In the last post, I already covered some of the effects that so-called free trade agreements like NAFTA and TPP have on the ability of citizens to pass laws that benefit them when the interests of the populace clash with the interests of the corporation. Specifically, when corporations are given the power, through international tribunals, to effectively fine the population for infringing on their right to endlessly accumulate capital, the government becomes unable to pass legislation that comes into conflict with these interests.

This is precisely a situation in which the state, even if it is directly accountable to the people, cannot function democratically; that is, in which trade agreements undermine the external democratic accountability of corporations. However, the ability of corporations and other concentrations of economic power to hold the state and its people to ransom does not require investor-state arbitration measures of the sort present in NAFTA and other trade agreements. Even traditional, pre-NAFTA-era ‘free’ trade agreements and efforts to ‘liberalise’ trade erode democratic accountability.

For one, we have already seen that the basic problem is that when a small number of corporations are responsible for a large proportion of a country’s economy, they effectively obtain veto-power over laws that conflict with their interests by threatening to withdraw their investments in that country. However, measures that aim to liberalise trade and capital flow will simply increase the extent to which this tactic can be employed by institutions with a great deal of economic power, for reasons similar to those given in the last section.

Just as individual corporations can use the threat of plant closure to undermine the control that their workers have over working conditions, so too can the corporate sector of the economy as a whole use the threat of capital flight and outsourcing to surpress laws that conflict with their interests. Liberalising trade only makes these threats more credible and the costs to corporations that choose to do so smaller.

Finally, aside from their veto-power over laws that conflict with corporate interests, the ‘free’ trade measures themselves are ways to limit the exercise of democratic control over concentrations of economic power.
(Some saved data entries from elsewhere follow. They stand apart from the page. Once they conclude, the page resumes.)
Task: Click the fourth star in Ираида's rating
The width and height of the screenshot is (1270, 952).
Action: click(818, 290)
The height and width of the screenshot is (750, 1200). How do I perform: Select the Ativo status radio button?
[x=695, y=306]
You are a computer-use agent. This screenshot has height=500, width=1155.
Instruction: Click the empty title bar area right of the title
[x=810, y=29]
They effectively forbid the population from exerting any kind of control over the operations of corporations and concentrations of economic power by preventing the state from passing laws that would regulate or control the operations of business, even when these operations are damaging to the people of the country within which they are operating.
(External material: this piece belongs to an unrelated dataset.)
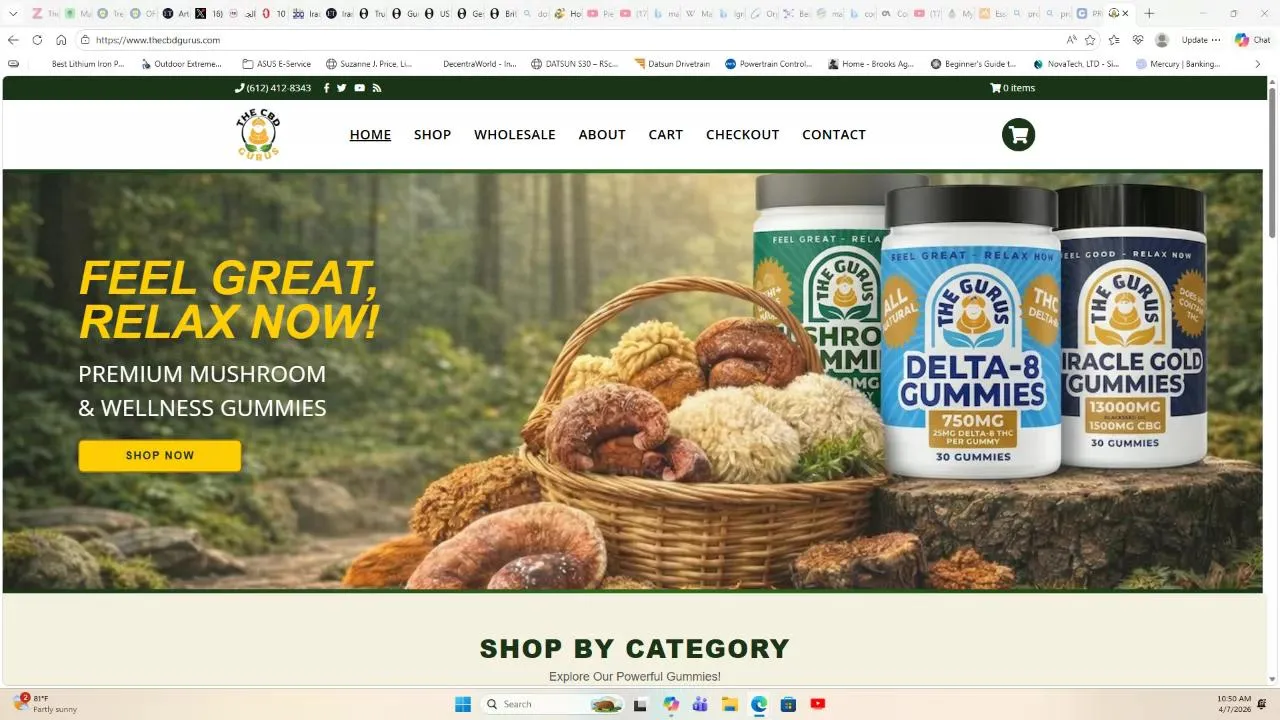Select the SHOP menu item
Image resolution: width=1280 pixels, height=720 pixels.
[432, 134]
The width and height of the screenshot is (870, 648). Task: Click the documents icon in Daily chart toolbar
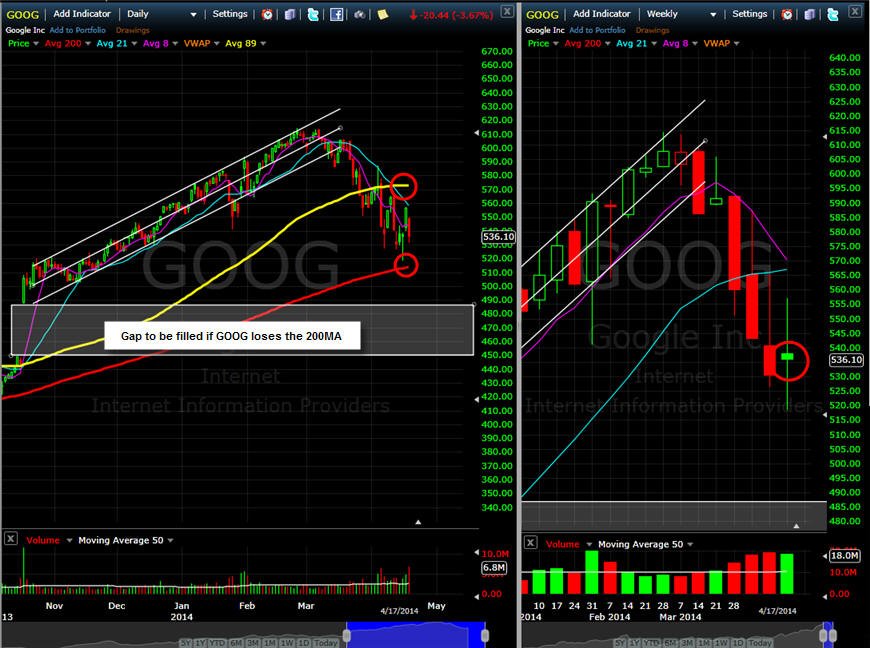290,14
‘Free’ trade measures simply add to the already substantial bargaining powers that corporations have and give them extra ways to erode democratic accountability both from within and without, whilst those without substantial economic power (i.e. the majority of the population) have no means to exert an influence over those forces that shape their lives and influence their wellbeing.

In other words, ‘free’ trade agreements are only free for those that already have vast amounts of economic power, for everyone else they are at once an economic fetter and a noose.